Entrevista

‘PDT tem de decidir quem pode mais na bancada: Arthur Lira ou Ciro Gomes’, diz deputado

Para deputado Túlio Gadêlha (PDT-PE) “é o momento de a gente construir a unidade progressista para tirar Bolsonaro no primeiro turno”

Luis Macedo/Câmara dos Deputados
Luis Macedo/Câmara dos Deputados
"É possível que o PDT, junto com outros partidos, consiga pensar um projeto para o país longe do bolsonarismo"

São Paulo – Os desdobramentos da polêmica votação que aprovou a PEC dos Precatórios (n° 23/2021) estão longe de acabar. Os deputados federais Alessandro Molon (PSB-RJ), Marcelo Freixo (PSB-RJ), Vanderlei Macris (PSDB-SP), Fernanda Melchionna (Psol-RS), Kim Kataguiri (DEM-SP) e Joice Hasselman (PSL-SP) ajuizaram ação no Supremo Tribunal Federal (STF) para anular a votação do texto aprovado na madrugada de quinta-feira (4) na Câmara dos Deputados, com manobras decisivas do presidente da Câmara, Arthur lira (PP-AL). Após a votação, Ciro Gomes, presidenciável pelo PDT, suspendeu a pré-candidatura. Em seguida, o presidente da legenda, Carlos Lupi, se manifestou pela reversão dos votos dos “rebeldes”.  

No processo de votação, parlamentares criticaram Lira por afrontar o devido processo legislativo. Isso porque permitiu o voto remoto de deputados em missão oficial relacionada à COP26, e, por outro lado, impedir a manifestação dos que não compareceram por motivos pessoais ou mesmo de saúde.

Além disso, as polêmicas envolveram a votação dos partidos de oposição PDT e PSB, ambos com expressivo número de parlamentares que seguiram os interesses do governo Bolsonaro. Dos 24 deputados da bancada do PDT, 15 votaram pelo “sim” à PEC que abre uma brecha de astronômicos R$ 90 bilhões para o governo não só criar o Auxílio Brasil, como, segundo a oposição, “comprar” parlamentares e “investir” nas eleições de 2022.


Iniciativa de Ciro Gomes de suspender candidatura pode derrubar PEC dos Precatórios


O deputado Túlio Gadêlha (PDT-PE), da nova geração do partido, com 34 anos, adota posição francamente contrária ao voto governista dos correligionários. “Não faz sentido votarmos com o governo uma emenda à Constituição que abre espaço no Orçamento para esse governo usar como bem entende”, diz, em entrevista à RBA. “Nós do PDT somos oposição ao governo Bolsonaro. Isso é bem claro em nossos discursos e nossos posicionamentos na Câmara”, afirma.

O PROBLEMA:
Reproduza o trecho do texto fornecido que começa nas palavras "Além disso, as" e termina logo após "eleições de 2022.". Os registros vêm de outra fonte, sem relação com o texto fornecido.

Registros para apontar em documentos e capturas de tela
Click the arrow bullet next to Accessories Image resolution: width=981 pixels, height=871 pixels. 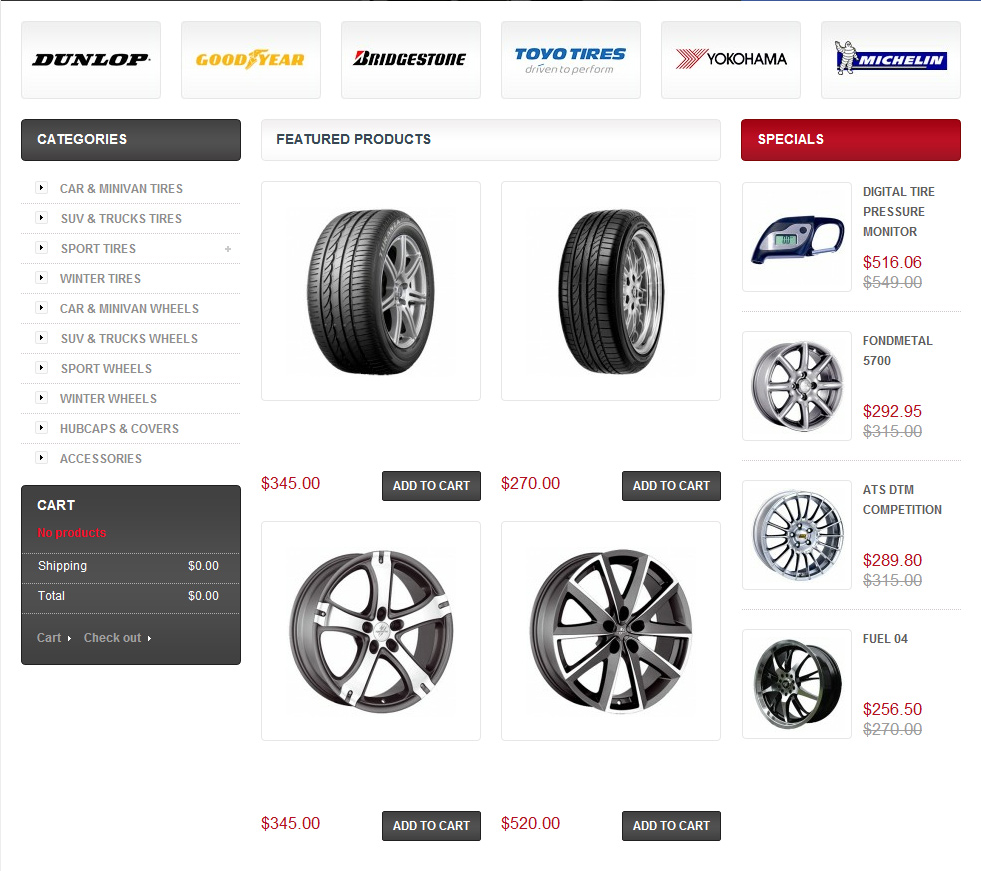point(41,458)
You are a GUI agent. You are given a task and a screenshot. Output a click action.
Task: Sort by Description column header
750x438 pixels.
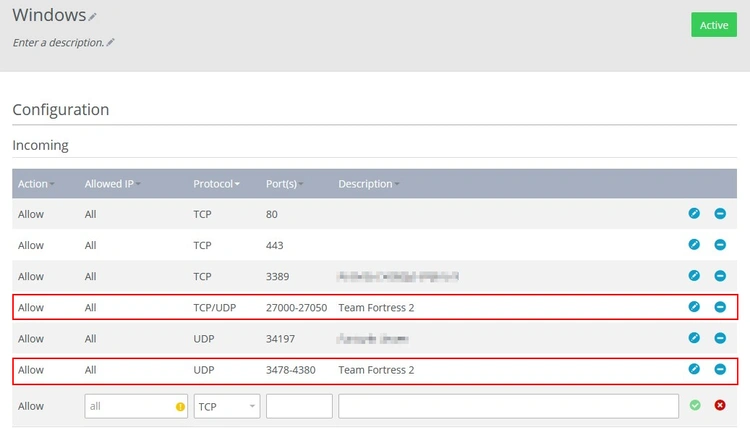pyautogui.click(x=368, y=184)
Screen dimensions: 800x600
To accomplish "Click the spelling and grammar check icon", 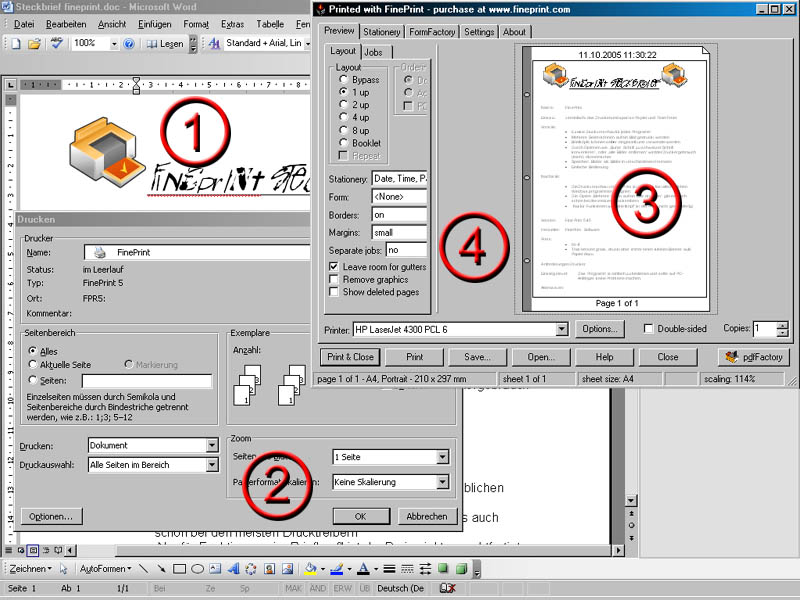I will click(57, 44).
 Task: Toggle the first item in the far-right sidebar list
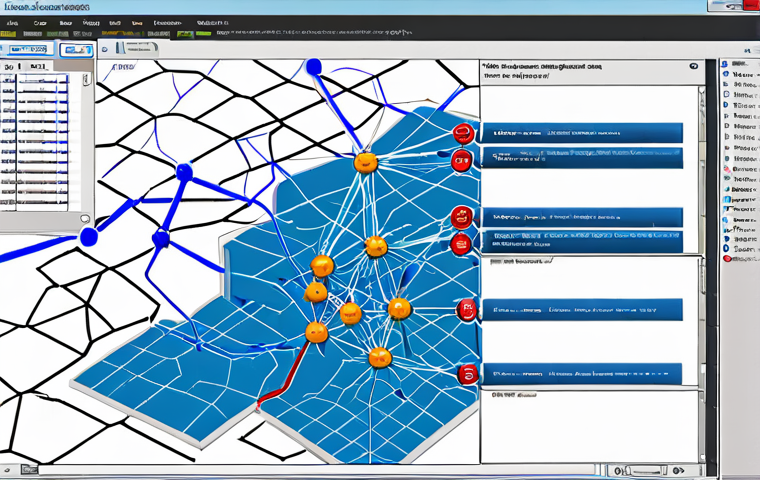click(x=727, y=74)
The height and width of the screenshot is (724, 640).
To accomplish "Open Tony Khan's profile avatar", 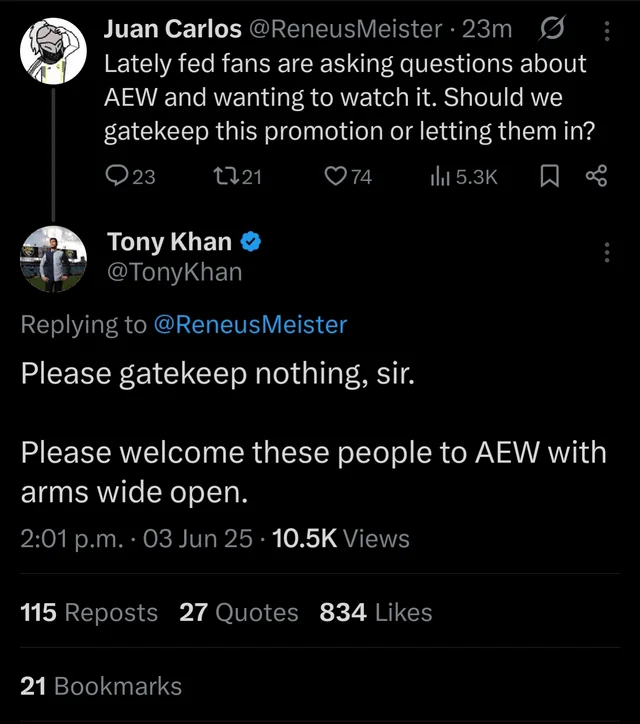I will [x=53, y=258].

SOLUÇÃO:
Além disso, as polêmicas envolveram a votação dos partidos de oposição PDT e PSB, ambos com expressivo número de parlamentares que seguiram os interesses do governo Bolsonaro. Dos 24 deputados da bancada do PDT, 15 votaram pelo “sim” à PEC que abre uma brecha de astronômicos R$ 90 bilhões para o governo não só criar o Auxílio Brasil, como, segundo a oposição, “comprar” parlamentares e “investir” nas eleições de 2022.